Tugas yang Dikerjakan:
**1.** Dalam teks tentang Prof. Subandi, dua bidang ilmu apa yang berhasil ia gabungkan?
**2.** Tolong lanjutkan teks tentang Prof. Subandi mulai setelah kalimat terakhirnya.

Bagian Teks:
::::::

Keberhasilan Prof. Subandi dalam menggabungkan psikologi dan antropologi membuatnya dikenal sebagai akademisi yang berfokus pada kesehatan mental berbasis budaya dan spiritual. Tidak hanya itu, Subandi juga ahli dalam bidang metodologi psikologi, desain dan analisis, psikologi agama, serta psikologi kesehatan, klinis, dan konseling, “Saya selalu melihat kesehatan mental tidak hanya dari sisi individu, tetapi juga dari konteks masyarakat, budaya, dan spiritualitas. Psikologi Islam dan psikologi budaya juga menjadi bagian dari fokus saya,” katanya.
Dari kerja riset internasional ini, ia membuat inovasi model rujukan balik di rumah sakit jiwa. Inovasi ini memastikan pasien dengan gangguan jiwa yang sudah selesai dirawat di rumah sakit mendapatkan pendampingan terapi lanjutan di puskesmas.

::::::

Cuplikan Data:
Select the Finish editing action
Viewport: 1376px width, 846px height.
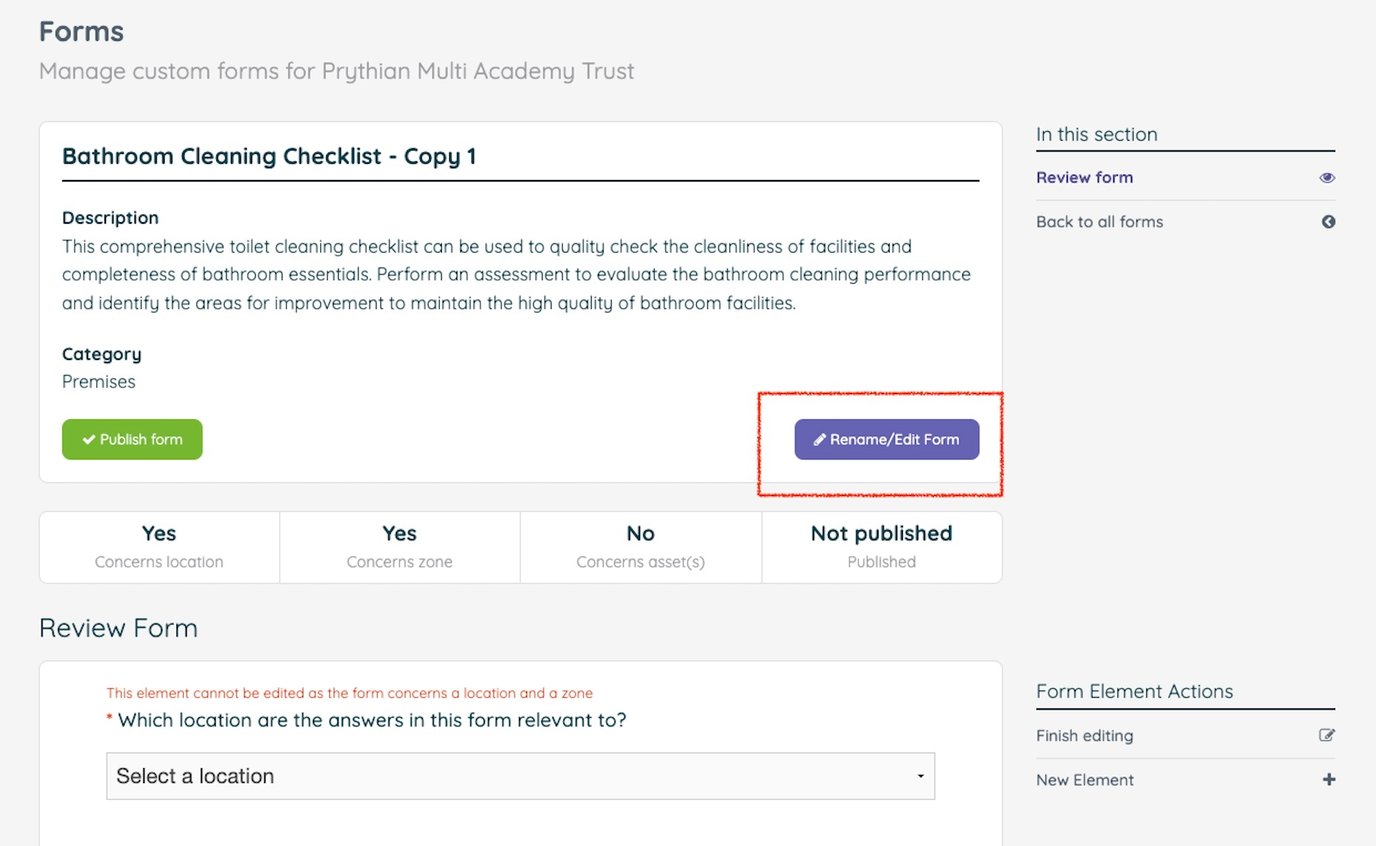tap(1084, 736)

::::::

Hasil Latihan:
**1.** Psikologi dan antropologi.

**2.**
Selanjutnya, inovasi kedua yang ia kembangkan mencanangkan program “Gelimas Jiwa” di Puskesmas Kasihan II Bantul. Program ini melibatkan pelatihan kader kesehatan mental di masyarakat untuk mendampingi pasien. Bahkan, Gelimas Jiwa ini telah meraih penghargaan dari Kementerian Pendayagunaan Aparatur Negara dan Reformasi Birokrasi (Kemenpan-RB). Lalu inovasinya yang ketiga adalah kebijakan kesehatan mental di Kabupaten Kulon Progo. Bersama dengan Dinas Kesehatan Kulon Progo, beliau mengembangkan Rencana Aksi Daerah (RAD) untuk meningkatkan layanan kesehatan mental di tingkat kabupaten. “Inovasi-inovasi ini tidak hanya berhenti pada penelitian, tetapi juga diimplementasikan langsung ke masyarakat. Hasilnya harus nyata dan ini akan terus berlanjut,” ungkap Subandi.
Atas inovasi yang sudah ia kembangkan selama puluhan tahun, mendapat penghargaan pionir akademisi melalui Anugerah Silver Academic Leader 2024 dari Kementerian Pendidikan Tinggi, Sains, dan Teknologi Republik Indonesia. Penghargaan ini diberikan atas kontribusi luar biasa beliau dalam riset, inovasi, dan pengembangan sistem kesehatan mental di Indonesia.